La Guardia Civil, tras numerosas gestiones de averiguación, logró identificar al autor y se trasladó a la localidad Valdemoro (Madrid), para proceder a su detención. Las diligencias han sido instruidas por el Puesto de Tordesillas y puestas a disposición del Juzgado de Guardia de Valladolid.

El hurto de “la mancha”, aunque es un método muy conocido desde hace años, sigue estando vigente en nuestros días, tal y como explican desde la Guardia Civil. Consiste en hacer una espera en una entidad bancaria hasta que sale su víctima (generalmente elige a las personas de avanzada edad).
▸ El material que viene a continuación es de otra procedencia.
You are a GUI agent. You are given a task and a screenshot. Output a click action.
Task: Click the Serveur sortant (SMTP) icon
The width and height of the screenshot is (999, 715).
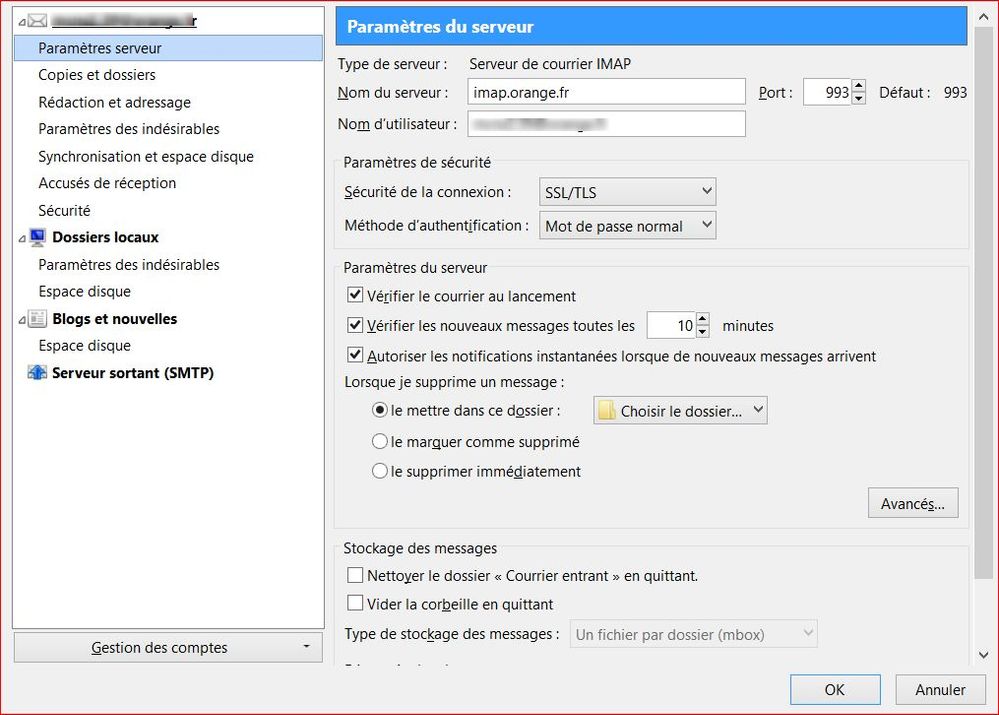(38, 373)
Una vez que abandona la sucursal van detrás de ella hasta un lugar apartado donde no suela haber demasiada a gente. Un individuo arroja alguna sustancia sobre la ropa de la víctima y en ese momento un cómplice se acerca y se ofrece amablemente a limpiársela. En ese momento de desconcierto y bochorno es cuando aprovechan para sustraer los efectos personales que la víctima porta en el interior de los bolsillos – sobres con dinero recién sacados del banco y que previamente ya sabían dónde estaban.